説明

防汚性布帛

【課題】スポーツ時に付着しやすい泥や草木汚れに対して顕著な防汚性を示し、かつ洗濯耐久性にも優れた繊維布帛を提供すること。
【解決手段】主として合成繊維からなる布帛であって、アニオン性親水性樹脂が表面に付着されており、JIS L0217−103法に規定される繰り返し洗濯50回後に泥を付着させ、同法に規定される洗濯1回後の汚れ未付着部分と汚れ残り部分の色彩色差DEが2以下である防汚性布帛。

【発明の詳細な説明】
【技術分野】
【0001】
本発明は防汚性布帛に関する。より詳細には、スポーツウエア等の泥や草木によって汚れることの多い衣類に適する繊維布帛及びその製造方法に関する。
【背景技術】
【0002】
従来から、繊維に汚れが付着することを防止したり、付着した汚れを落ちやすくしたりするための様々な防汚処理手段が提案されている。
このような繊維の防汚処理方法として、繊維表面に親水性を付与することが可能なSR剤に浸漬して処理を行うSR(soil release)処理が知られている。繊維に対してSR処理を施せば繊維の表面が親水性となり、皮脂等の親油性の汚れの付着力が弱められると共に繊維の吸水力も増大するため、洗濯によって容易に汚れを落とすことができる。
【0003】
一方、SR処理とは逆に、繊維の表面をシリコーン系やフッ素系の撥水・撥油剤で被覆するSG(soil guard)処理も知られている。繊維に対しSG処理を行えば、繊維の表面に撥水性及び撥油性が付与され、繊維に汚れが付着することを防止することができる。
【0004】
さらには、親水性基を有するフッ素系のSR剤に繊維を浸漬して親水性を付与した後、フッ素系撥水撥油剤でSG処理して撥水・撥油性処理を行うSGR処理も知られている。繊維に対しSGR処理を行えば、繊維に汚れが付着し難くなる。また、たとえ汚れが付着したとしても、その汚れを洗濯で容易に落とすことができる。
【0005】
しかし、上記従来の防汚処理方法のうち、SR処理やSGR処理は洗濯を繰り返すうちに繊維に付着していたSR剤が溶出して防汚効果が低下するため、洗濯耐久性に劣るという欠点があった。このため、例えば、スポーツウエアやカジュアルニット等、洗濯が何度も行われる衣料に対しては、これらの処理は適していなかった。また、泥や草木汁に対する防汚効果も不充分となっていた。
【0006】
一方、SG処理を行った場合、汚れは付着し難くなるものの、繊維表面は撥水性となるため繊維の吸水力が低下し、繊維に汚れが付着した場合、洗濯を行ってもその汚れが落ち難くなるという欠点があった。また着用快適性に必要な制電性・吸水性が得られないという欠点もあった。

語句と要素の位置特定用の項目
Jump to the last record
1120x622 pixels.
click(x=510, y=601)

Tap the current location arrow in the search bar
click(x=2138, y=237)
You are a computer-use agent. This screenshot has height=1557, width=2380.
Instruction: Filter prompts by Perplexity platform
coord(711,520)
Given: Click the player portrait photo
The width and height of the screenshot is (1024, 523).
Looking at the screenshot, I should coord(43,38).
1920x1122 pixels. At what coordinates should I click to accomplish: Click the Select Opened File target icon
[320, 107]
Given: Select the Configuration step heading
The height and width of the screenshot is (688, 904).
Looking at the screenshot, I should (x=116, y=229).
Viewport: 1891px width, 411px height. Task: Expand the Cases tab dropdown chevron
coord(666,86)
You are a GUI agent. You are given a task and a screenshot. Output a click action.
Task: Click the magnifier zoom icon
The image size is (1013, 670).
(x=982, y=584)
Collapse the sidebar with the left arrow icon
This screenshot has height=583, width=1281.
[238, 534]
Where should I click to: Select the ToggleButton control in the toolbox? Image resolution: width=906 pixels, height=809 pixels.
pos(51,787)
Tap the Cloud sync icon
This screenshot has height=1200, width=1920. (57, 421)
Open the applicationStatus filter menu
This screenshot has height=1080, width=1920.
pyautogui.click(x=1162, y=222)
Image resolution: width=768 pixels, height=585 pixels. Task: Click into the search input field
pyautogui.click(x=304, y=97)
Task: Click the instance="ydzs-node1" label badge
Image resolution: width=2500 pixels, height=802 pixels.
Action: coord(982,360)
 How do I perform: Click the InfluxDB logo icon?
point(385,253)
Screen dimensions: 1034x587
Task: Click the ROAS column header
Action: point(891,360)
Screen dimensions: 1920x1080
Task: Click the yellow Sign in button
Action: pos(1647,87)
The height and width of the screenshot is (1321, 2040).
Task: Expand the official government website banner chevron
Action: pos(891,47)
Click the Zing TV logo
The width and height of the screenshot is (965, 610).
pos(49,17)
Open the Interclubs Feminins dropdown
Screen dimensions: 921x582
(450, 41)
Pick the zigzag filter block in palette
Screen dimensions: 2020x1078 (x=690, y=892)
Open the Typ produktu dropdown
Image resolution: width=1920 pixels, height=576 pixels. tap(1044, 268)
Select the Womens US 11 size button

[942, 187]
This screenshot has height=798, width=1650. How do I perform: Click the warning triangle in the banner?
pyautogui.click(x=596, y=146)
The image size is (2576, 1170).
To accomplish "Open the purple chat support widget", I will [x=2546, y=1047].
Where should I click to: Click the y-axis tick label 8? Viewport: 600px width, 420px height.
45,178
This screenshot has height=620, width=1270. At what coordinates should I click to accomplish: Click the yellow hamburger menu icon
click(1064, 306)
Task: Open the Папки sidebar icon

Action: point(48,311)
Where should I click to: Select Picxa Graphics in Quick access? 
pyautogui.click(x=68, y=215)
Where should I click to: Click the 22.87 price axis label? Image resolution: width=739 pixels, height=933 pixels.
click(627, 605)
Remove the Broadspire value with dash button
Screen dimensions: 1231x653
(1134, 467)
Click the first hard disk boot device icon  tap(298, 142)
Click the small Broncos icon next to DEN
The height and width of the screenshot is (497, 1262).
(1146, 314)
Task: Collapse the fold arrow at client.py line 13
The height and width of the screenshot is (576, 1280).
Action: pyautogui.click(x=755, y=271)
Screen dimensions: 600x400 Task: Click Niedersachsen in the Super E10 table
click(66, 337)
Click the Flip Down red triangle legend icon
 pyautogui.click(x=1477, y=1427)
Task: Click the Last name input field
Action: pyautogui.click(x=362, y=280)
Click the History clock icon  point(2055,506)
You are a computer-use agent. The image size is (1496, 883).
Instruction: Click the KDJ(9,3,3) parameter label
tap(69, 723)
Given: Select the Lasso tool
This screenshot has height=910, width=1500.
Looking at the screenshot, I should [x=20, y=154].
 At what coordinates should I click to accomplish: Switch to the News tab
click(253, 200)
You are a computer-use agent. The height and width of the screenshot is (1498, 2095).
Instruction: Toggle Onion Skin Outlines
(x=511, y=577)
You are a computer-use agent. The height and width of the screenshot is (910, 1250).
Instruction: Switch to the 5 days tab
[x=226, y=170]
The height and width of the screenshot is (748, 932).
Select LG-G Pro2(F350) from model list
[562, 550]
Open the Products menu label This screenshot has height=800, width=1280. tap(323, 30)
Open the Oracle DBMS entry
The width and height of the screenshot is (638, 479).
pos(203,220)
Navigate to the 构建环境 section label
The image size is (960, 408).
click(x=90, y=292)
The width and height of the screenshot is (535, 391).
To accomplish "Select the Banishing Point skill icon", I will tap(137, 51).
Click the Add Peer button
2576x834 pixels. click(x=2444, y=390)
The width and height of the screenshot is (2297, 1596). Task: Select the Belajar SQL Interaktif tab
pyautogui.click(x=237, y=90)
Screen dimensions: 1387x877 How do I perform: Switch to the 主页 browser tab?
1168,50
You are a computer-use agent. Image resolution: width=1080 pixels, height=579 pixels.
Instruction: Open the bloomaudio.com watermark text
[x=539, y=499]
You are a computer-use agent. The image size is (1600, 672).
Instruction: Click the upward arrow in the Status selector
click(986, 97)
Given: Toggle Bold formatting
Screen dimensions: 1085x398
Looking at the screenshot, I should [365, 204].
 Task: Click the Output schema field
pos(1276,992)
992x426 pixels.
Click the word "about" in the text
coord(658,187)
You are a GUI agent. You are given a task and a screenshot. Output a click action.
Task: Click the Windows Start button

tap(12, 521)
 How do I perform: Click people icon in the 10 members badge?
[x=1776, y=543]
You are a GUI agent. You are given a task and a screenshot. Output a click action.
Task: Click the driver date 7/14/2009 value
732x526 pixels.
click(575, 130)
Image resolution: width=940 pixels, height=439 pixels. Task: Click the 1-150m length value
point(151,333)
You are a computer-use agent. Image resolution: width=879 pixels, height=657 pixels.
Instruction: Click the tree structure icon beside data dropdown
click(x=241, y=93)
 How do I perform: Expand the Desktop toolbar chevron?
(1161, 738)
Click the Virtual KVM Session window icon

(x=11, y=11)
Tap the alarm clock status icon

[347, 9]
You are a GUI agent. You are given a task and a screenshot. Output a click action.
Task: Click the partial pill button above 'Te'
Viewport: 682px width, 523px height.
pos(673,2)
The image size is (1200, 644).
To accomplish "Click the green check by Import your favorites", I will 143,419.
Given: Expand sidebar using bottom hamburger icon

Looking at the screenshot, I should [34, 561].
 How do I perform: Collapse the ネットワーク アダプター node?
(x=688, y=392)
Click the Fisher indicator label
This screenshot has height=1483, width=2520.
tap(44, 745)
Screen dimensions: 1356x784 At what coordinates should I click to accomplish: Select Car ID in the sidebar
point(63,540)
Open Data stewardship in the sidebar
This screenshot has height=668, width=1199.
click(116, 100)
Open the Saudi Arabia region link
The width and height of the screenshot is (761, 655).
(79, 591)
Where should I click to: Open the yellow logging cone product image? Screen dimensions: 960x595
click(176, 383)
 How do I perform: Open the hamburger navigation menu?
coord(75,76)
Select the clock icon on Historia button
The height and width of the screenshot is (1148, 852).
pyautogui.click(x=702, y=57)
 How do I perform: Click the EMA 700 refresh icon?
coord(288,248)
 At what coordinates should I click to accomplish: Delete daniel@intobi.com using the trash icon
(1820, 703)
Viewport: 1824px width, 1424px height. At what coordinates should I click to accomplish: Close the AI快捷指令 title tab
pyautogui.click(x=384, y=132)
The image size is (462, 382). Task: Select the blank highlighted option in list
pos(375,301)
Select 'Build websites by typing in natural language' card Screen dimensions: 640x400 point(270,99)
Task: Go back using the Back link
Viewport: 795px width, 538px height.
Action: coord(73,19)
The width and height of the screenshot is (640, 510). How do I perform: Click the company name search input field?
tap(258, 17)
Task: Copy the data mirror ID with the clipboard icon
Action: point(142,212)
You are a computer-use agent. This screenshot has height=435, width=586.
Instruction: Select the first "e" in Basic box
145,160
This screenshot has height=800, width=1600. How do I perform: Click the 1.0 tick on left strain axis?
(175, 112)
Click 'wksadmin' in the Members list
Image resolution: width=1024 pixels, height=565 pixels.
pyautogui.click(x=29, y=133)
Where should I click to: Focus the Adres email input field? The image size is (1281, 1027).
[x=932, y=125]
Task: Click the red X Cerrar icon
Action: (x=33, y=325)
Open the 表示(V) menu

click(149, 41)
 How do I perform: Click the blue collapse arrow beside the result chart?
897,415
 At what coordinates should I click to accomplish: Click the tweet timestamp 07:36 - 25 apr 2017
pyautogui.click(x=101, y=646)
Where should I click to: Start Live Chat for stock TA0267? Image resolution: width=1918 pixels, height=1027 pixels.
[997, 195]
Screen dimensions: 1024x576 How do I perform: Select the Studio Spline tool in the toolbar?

- 小演習 -
防汚性布帛の文書のうち「このような繊維の防汚処理方法」から「ことを防止することができる。」までの部分（両端を含む）を、「皮脂」を「汗」に置き換えて書き直してください。

- 演習の出力 -
このような繊維の防汚処理方法として、繊維表面に親水性を付与することが可能なSR剤に浸漬して処理を行うSR(soil release)処理が知られている。繊維に対してSR処理を施せば繊維の表面が親水性となり、汗等の親油性の汚れの付着力が弱められると共に繊維の吸水力も増大するため、洗濯によって容易に汚れを落とすことができる。
【0003】
一方、SR処理とは逆に、繊維の表面をシリコーン系やフッ素系の撥水・撥油剤で被覆するSG(soil guard)処理も知られている。繊維に対しSG処理を行えば、繊維の表面に撥水性及び撥油性が付与され、繊維に汚れが付着することを防止することができる。